Sharon Core – Still life photography

Sharon Core – Still life photography

Interview

At a first glance Sharon Core’s still life contemporary images impress us with their exact likeness to known still life paintings and their true faithfulness to the genre’s history and tradition; we are amazed however once we realize that her works are photographs of real life compositions entirely created by her! And we mean entirely! From the plants grown, the food cooked and the cakes baked… to the furniture found, constructed and arranged… all in order to reproduce the already existing paintings through her camera lens!

In her two major projects the Theibaud series and Early American that resulted in series of photographs, Core managed to painstakingly re-produce the real life subject matter of two American still life painters’ compositions, Wayne Thiebaud’s and Raphaelle Peale’s, and photograph them!

Sharon Core was born in 1965 in New Orleans, Louisiana. She received a BFA from the University of Georgia in 1987 and an MFA from the Yale University School of Art in 1998, where she was awarded the George Sakier Memorial Prize for Excellence in Photography.

Core has had solo exhibitions at White Columns in New York (2000), Clementine Gallery in New York (2001), Bellwether Gallery in Brooklyn (2004), and Yancey Richardson Gallery in New York (2008). Her work has also been included in the Armory Show in New York (2005), Art in America: 300 Years of Innovation organized by the Solomon R. Guggenheim Museum and presented at the Museum of Contemporary Art in Shanghai (2007), and Paris Photo at Carrousel du Louvre in Paris (2008). The artist was awarded the Rema Hort Mann Foundation Grant in 2000. Core lives and works in Brooklyn, New York.

Sharon Core talked to Eleni Zymaraki Tzortzi.

 

E.Z. You have been trained as a painter and a photographer; why did you choose still life photography and not still life painting as your means of artistic expression?

 It was never really a question between still-life painting or photography. When I was painting, many years ago now, I would make paintings from old family photographs. I came to photography out of a love for the moment the image is made. That fraction of a second has a delicious tension and is quite performative. Photography appealed to me in a way painting did not, because of its very real relationship to time.

E.Z. The most challenging part of making a still life photography is…

Every part. Its very demanding and requires a lot of intense mental focus and scrutiny without losing the sense of wonder and discovery. Of course, one could say this about the parctice of photography in general.

E.Z. Still life photography has been adopted/exploited extensively by the advertising industry.

Moreover, social media have altered the subject matter of photography towards an egocentric model and a new genre, the selfie, has emerged.

What do you believe is the place and the role of still life photography within this context today?

Photography is in a definite state of flux. I think very many photographers, myself included, are trying to make sense of the shift towards digital, the unknown future of film and film cameras, and the way photographs are perceived in the digital age and the way they are used as information. Pictures are pictures and their power comes from the poetry of form and their conceptual underpinnings. The selfie is a self-portrait by another name. Like the self-portrait, the still life has existed for millennia. Why? Because it is a rich and dynamic genre. Durer, Chardin, Picasso, Van Gogh, and more recently Wolfgang Tillmans and Thomas Demand all made/make still lifes.

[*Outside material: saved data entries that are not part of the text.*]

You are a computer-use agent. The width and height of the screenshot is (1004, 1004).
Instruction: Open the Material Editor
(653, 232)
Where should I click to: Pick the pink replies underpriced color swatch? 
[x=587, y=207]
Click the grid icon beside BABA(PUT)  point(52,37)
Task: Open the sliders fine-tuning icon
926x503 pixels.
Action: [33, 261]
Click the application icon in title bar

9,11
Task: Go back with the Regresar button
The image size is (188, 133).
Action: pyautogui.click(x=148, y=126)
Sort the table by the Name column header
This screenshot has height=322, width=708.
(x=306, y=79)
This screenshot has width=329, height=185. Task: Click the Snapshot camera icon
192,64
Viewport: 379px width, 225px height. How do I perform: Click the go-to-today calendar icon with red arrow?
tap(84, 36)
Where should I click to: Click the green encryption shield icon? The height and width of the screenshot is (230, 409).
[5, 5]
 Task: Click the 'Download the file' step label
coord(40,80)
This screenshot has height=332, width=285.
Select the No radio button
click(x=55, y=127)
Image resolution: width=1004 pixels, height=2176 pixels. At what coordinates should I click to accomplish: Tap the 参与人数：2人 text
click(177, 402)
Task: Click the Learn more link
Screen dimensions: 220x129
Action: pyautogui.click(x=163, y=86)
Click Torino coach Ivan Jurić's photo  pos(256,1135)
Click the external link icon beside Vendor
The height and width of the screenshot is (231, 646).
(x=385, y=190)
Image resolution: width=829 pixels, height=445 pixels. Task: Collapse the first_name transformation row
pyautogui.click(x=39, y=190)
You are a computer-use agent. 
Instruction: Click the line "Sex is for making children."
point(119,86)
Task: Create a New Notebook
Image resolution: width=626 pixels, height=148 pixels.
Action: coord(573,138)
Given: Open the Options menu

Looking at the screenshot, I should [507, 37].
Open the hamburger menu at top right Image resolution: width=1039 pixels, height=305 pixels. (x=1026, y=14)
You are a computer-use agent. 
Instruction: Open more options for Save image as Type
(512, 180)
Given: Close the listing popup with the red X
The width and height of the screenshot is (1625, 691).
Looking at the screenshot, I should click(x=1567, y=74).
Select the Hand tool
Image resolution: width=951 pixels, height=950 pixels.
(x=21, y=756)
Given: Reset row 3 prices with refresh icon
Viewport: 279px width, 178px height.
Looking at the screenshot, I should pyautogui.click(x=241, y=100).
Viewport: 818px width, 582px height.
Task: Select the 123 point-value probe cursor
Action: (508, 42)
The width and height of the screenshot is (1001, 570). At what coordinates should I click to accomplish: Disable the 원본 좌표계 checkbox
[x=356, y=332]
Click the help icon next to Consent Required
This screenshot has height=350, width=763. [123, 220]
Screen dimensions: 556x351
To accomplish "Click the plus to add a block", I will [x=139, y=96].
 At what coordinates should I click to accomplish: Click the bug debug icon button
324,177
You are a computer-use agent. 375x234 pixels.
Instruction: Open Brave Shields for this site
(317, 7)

E.Z. Traditional still life paintings were arranged compositions that always contained hidden, deeper meanings – a symbolism. Photography has the privilege of being able to explicitly refer to these meanings capturing real life situations/conditions; so why a photographer would choose to compose an arrangement of objects in order to convey a message?

Still-life paintings were no more “arranged” and symbolic than any other genre. The still life refuses to speak. It doesn’t have a story or a hero so it is harder to discern verbally. This is its overwhelming power and appeal for me. I think in the digital age documentary photography is no longer evidence of any real situation or condition, if it ever was. Photography (as practiced by people, and not AI) involves a point of view that is inflected by light, the lens in use, the height or position of the photographer and his/her emotional state and political and philosophical views. All of photography is illusion and it always has been.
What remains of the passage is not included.